◆ Problems and tasks
(a) From the sermon passage, list the people named as having made their way to the city of Philippi.
(b) In the sermon passage, about how far from the city is the river where the women gather estimated to be?

-- start of Passage shown --

We come tonight again to the sixteenth chapter. We began
to look at this chapter together last Sunday evening. Luke is giving us here
cameo portraits. I think Luke, as a historian, just relished in describing
certain events and certain characters, and the details of certain stories, and I
think you can detect that particularly in this chapter.

What we have in this chapter are stories–three
different stories–of three quite different people, all of whom come to a saving
knowledge of the Lord Jesus Christ.
We saw last week the story of Lydia, the
business woman from Thyatira; a fairly prosperous business woman, we think, with
possibly homes in Thyatira and here in Philippi, and some evidence perhaps to
say that she does business eventually in the great city of Rome itself. You
remember how Paul and Silas and Timothy and Luke have made their way to this
great city of Philippi, and there is no synagogue there, and on the Sabbath Day
they make their way to what is euphemistically called the place of prayer.
It’s a location by a river. The river is estimated to be about a mile and a
quarter or so from the city itself, and there a group of women are gathered
together. And it’s on this occasion that Paul begins to expound the Scriptures,
to preach Jesus and Him crucified. And Luke tells us this woman Lydia, this
prosperous business woman, is converted.

But Luke hasn’t finished the story, and tonight we
want to continue into other cameo portraits of the young (probably teenaged)
slave girl, and of course the Philippian jailer. Well, let’s pick up the reading
in Acts 16, and beginning at the sixteenth verse. Before we read the passage
together, let’s look to God in prayer.

-- end of Passage shown --
-- start of Dataset --

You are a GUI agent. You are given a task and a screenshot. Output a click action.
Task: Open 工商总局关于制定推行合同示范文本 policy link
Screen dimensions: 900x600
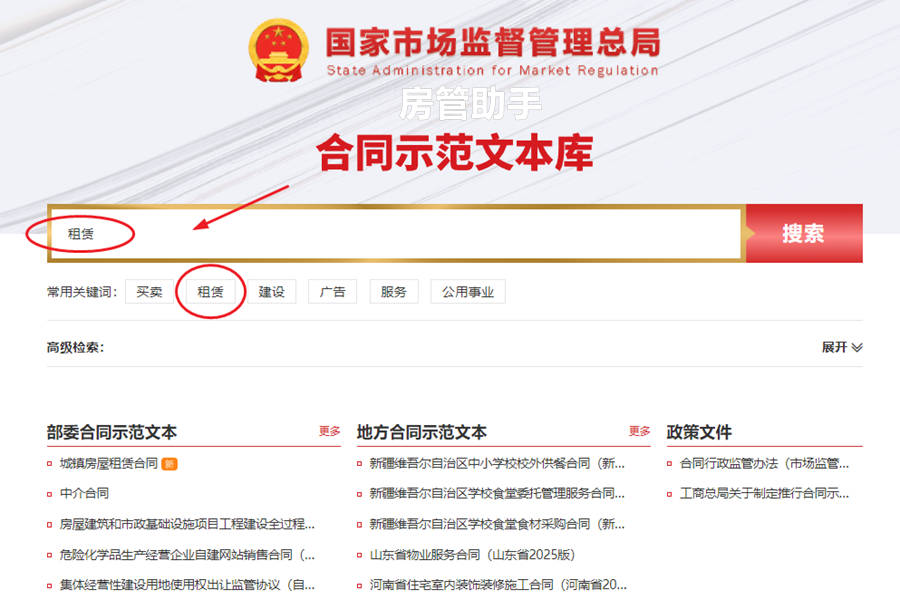(764, 493)
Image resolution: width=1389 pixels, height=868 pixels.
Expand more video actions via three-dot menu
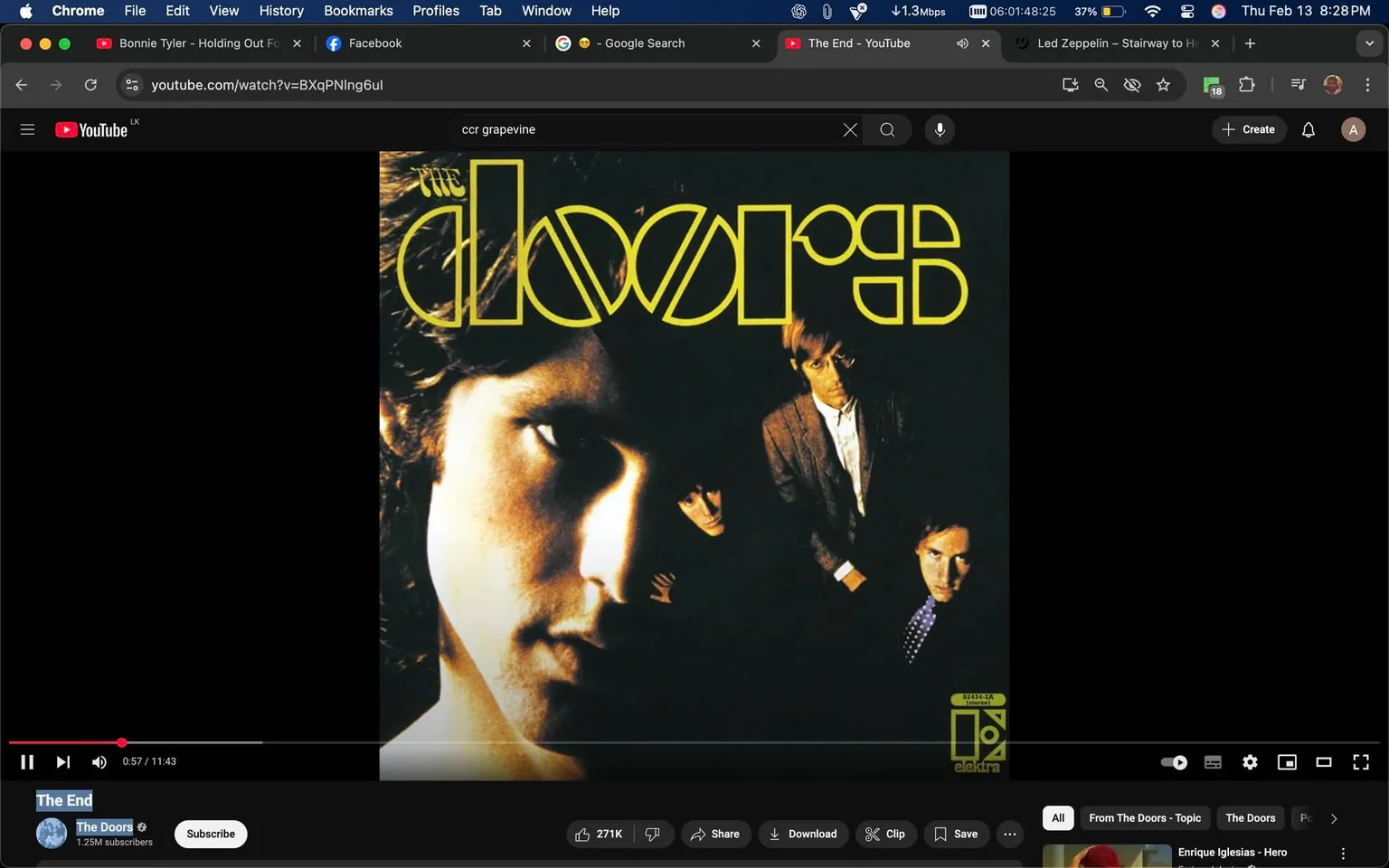1009,834
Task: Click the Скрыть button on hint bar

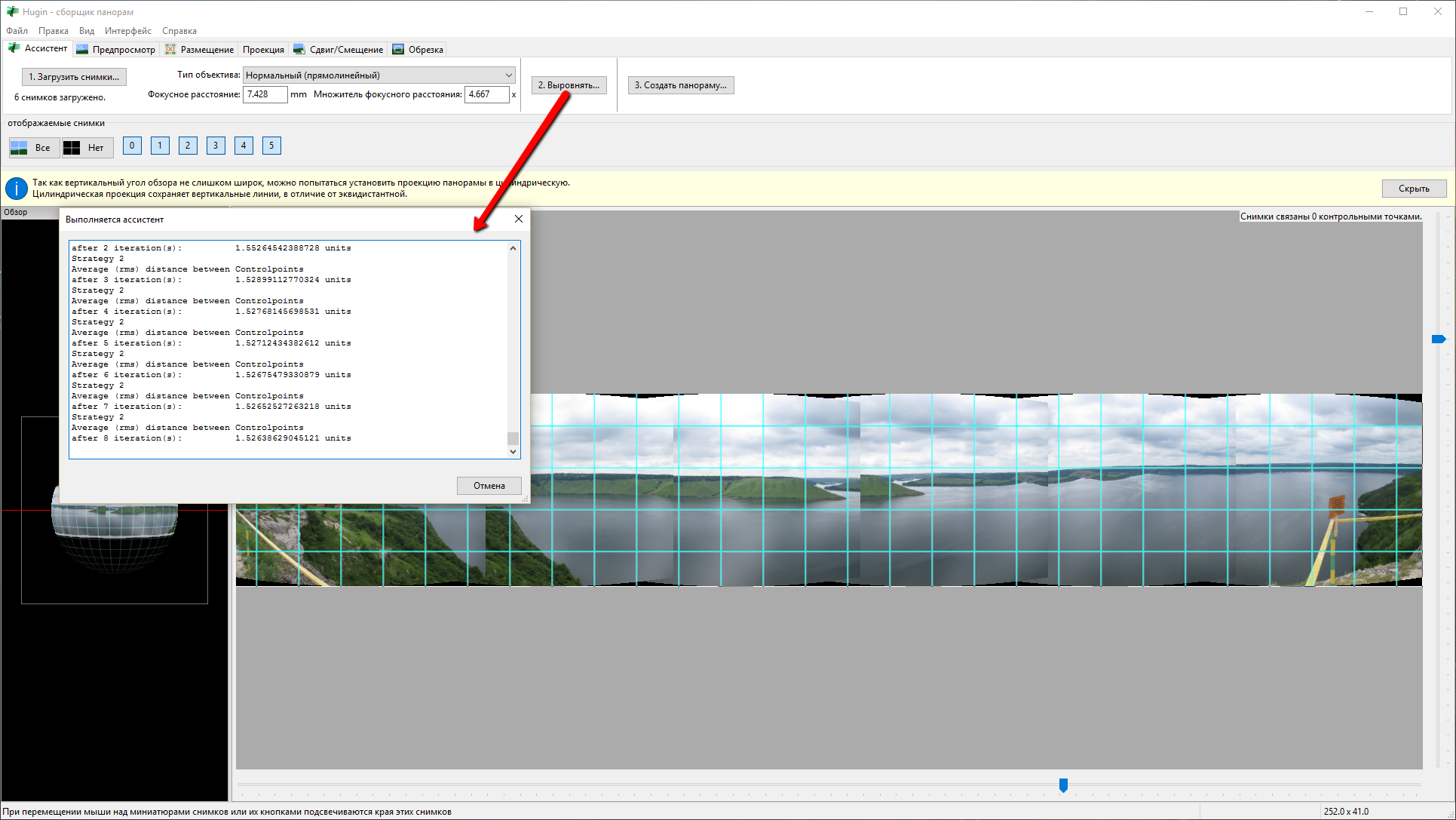Action: coord(1413,189)
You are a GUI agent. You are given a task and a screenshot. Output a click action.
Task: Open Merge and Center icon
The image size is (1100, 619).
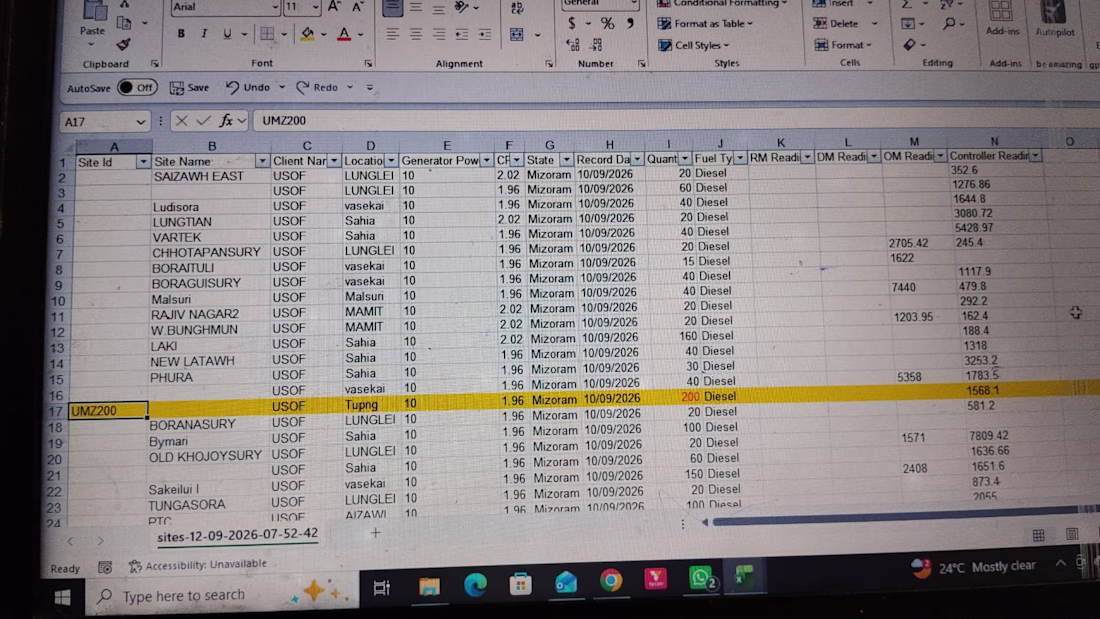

-- end of Dataset --

◆ Responses
(a) Paul, Silas, Timothy, Luke

(b) About a mile and a quarter or so.